Qué hacer:
- A) Reproduce sin cambios el fragmento sobre el cristiano y el mundo, desde "La Escritura usa" hasta "sistema del mundo.".
- B) Indica si cada afirmación concuerda con el fragmento sobre el cristiano y el mundo. Responde sí o no y cita literalmente las palabras del fragmento que lo deciden: (i) La Escritura usa la palabra mundo en tres sentidos. (ii) Según la cita de Santiago, quien quiera ser amigo del mundo se constituye amigo de Dios. (iii) La tierra se llama mundo porque es la escena en que se desarrolla el sistema de la vida humana.

Texto extraído:
◆ ◆ ◆ ◆

J. N. Darby
El Cristiano y el Mundo
«No améis al mundo, ni las cosas que
están en el mundo. Si alguno ama al mundo, el amor del Padre
no está en él» (1 Jn 2:15). «¿No
sabéis que la amistad del mundo es enemistad contra Dios?
Cualquiera, pues, que quiera ser amigo del mundo, se constituye
enemigo de Dios» (Stg 4:4).
¿QUÉ ES EL MUNDO?
¿Qué es el mundo? He aquí una pregunta de suma
importancia, que forzosamente se presenta al atento examen de todo
creyente serio y reflexivo. ¿Qué es este mundo, del cual
la Palabra le exhorta a conservarse sin mancha? (Stg 1:27).
La Escritura usa la palabra mundo en tres sentidos
diferentes. En primer lugar significa, literalmente, el orden, el
sistema, la organización de la vida humana; luego, la tierra
en sí misma es llamada el mundo, porque constituye la
escena en la cual se desarrolla aquel sistema; por fin, llamamos
mundo al conjunto de los individuos que viven conforme a este
sistema. Se puede, pues, distinguir entre la escena del mundo,
las personas del mundo, o el sistema del mundo.

◆ ◆ ◆ ◆

Sección de datos:
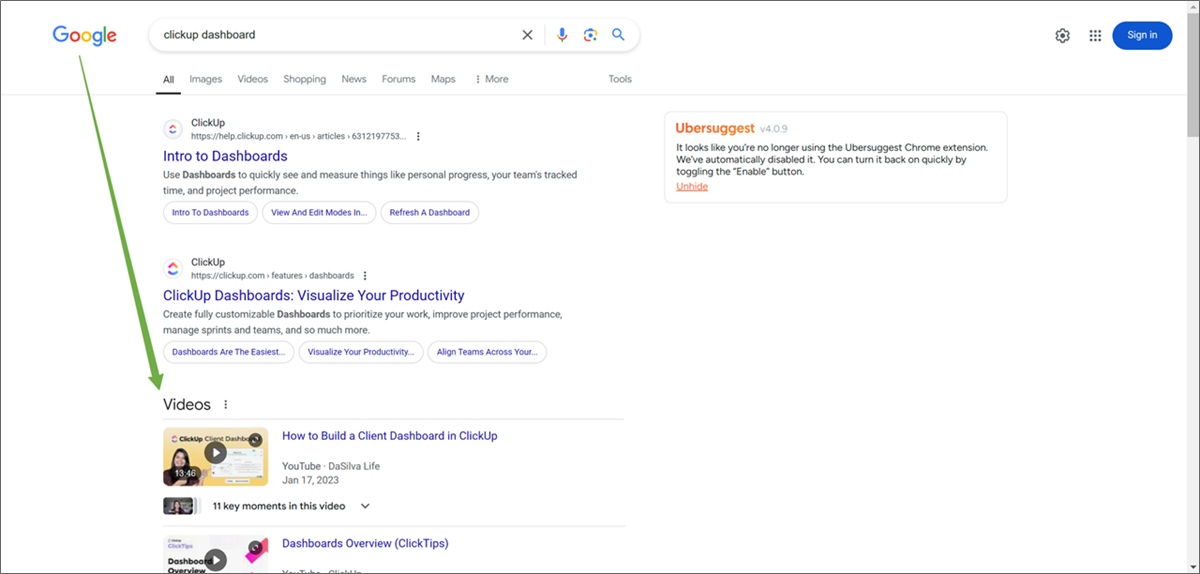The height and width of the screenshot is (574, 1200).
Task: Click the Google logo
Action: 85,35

◆ ◆ ◆ ◆

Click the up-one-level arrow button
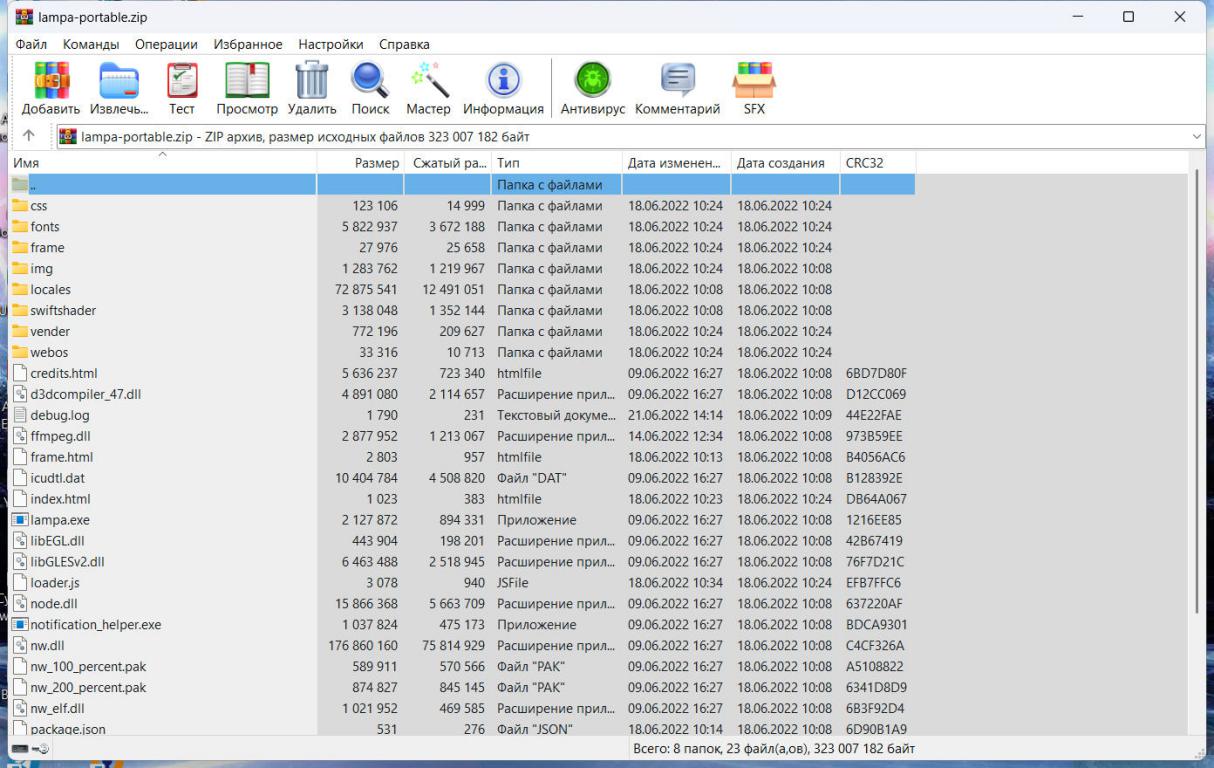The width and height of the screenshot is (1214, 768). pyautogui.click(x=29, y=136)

◆ ◆ ◆ ◆

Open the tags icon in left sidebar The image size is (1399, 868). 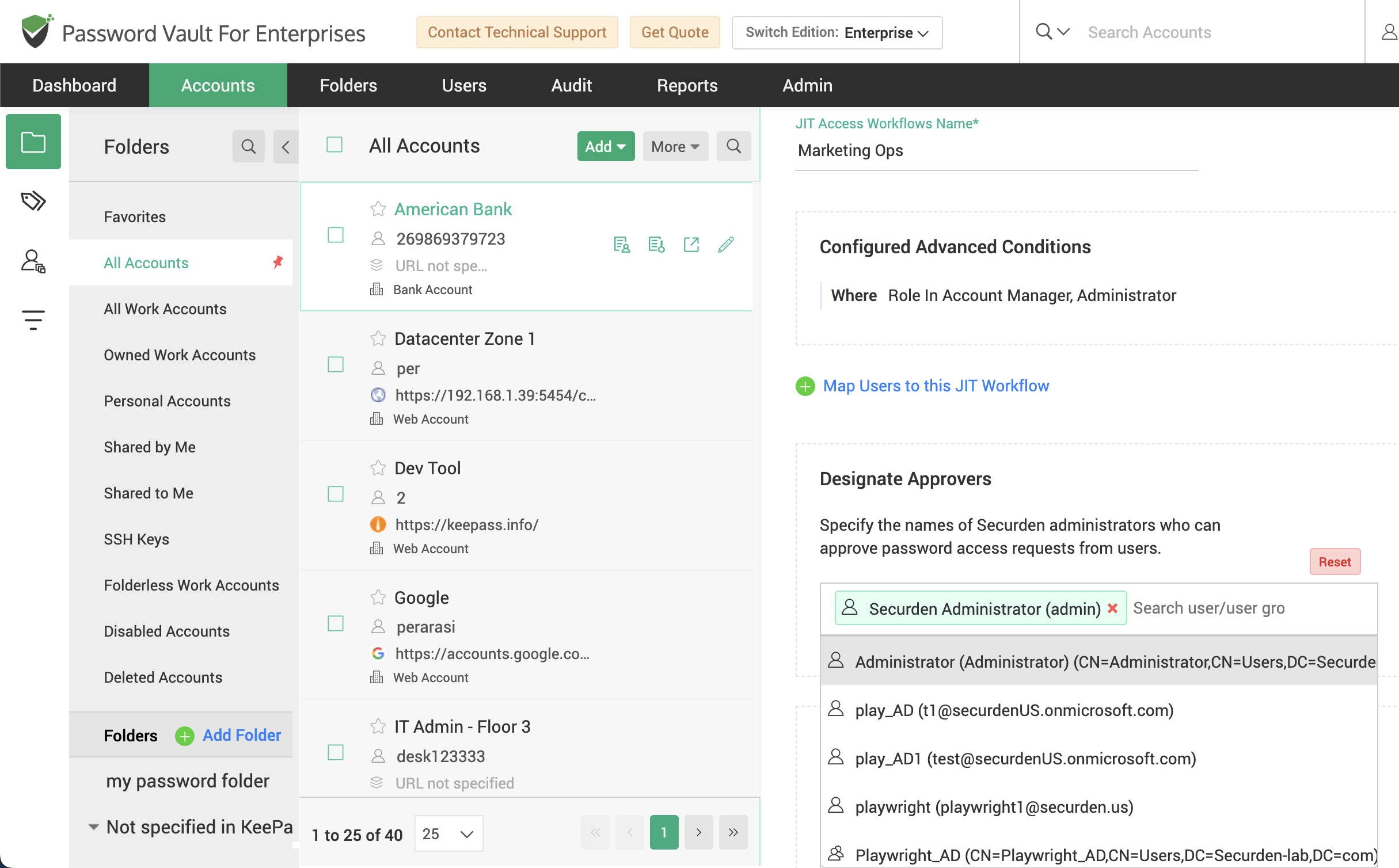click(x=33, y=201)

◆ ◆ ◆ ◆

Resultados por tarea:
- A)
La Escritura usa la palabra mundo en tres sentidos
diferentes. En primer lugar significa, literalmente, el orden, el
sistema, la organización de la vida humana; luego, la tierra
en sí misma es llamada el mundo, porque constituye la
escena en la cual se desarrolla aquel sistema; por fin, llamamos
mundo al conjunto de los individuos que viven conforme a este
sistema. Se puede, pues, distinguir entre la escena del mundo,
las personas del mundo, o el sistema del mundo.

- B)
(i) Sí: "La Escritura usa la palabra mundo en tres sentidos diferentes."
(ii) No: "Cualquiera, pues, que quiera ser amigo del mundo, se constituye enemigo de Dios".
(iii) Sí: "la tierra en sí misma es llamada el mundo, porque constituye la escena en la cual se desarrolla aquel sistema".